[INPUT DATA]
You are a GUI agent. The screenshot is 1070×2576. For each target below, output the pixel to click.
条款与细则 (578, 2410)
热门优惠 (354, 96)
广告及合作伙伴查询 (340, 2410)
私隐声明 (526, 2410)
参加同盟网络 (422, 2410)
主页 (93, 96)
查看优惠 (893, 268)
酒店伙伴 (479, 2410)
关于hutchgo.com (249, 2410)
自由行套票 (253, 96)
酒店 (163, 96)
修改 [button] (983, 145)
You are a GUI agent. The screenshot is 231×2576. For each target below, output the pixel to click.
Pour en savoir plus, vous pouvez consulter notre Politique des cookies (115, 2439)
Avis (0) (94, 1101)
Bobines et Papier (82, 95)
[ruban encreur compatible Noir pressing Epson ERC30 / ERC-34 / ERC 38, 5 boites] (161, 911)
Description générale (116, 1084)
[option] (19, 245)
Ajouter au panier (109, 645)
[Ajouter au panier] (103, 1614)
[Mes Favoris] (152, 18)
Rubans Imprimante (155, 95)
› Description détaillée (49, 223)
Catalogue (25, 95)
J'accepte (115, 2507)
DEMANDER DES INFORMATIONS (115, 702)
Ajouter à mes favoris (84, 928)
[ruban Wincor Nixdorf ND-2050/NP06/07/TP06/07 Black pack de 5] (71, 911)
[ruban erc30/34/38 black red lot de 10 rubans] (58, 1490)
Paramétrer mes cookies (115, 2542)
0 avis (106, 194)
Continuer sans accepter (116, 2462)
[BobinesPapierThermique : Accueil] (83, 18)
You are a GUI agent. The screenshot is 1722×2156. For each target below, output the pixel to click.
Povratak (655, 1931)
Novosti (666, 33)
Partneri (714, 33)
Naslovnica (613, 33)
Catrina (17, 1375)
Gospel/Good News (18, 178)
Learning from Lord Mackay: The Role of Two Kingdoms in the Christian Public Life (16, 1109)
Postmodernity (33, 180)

[WHAT IS EXPECTED] Note how many lines in the data above have the string "output" in them, and give that number by itself.

[COMPLETED TASK] 3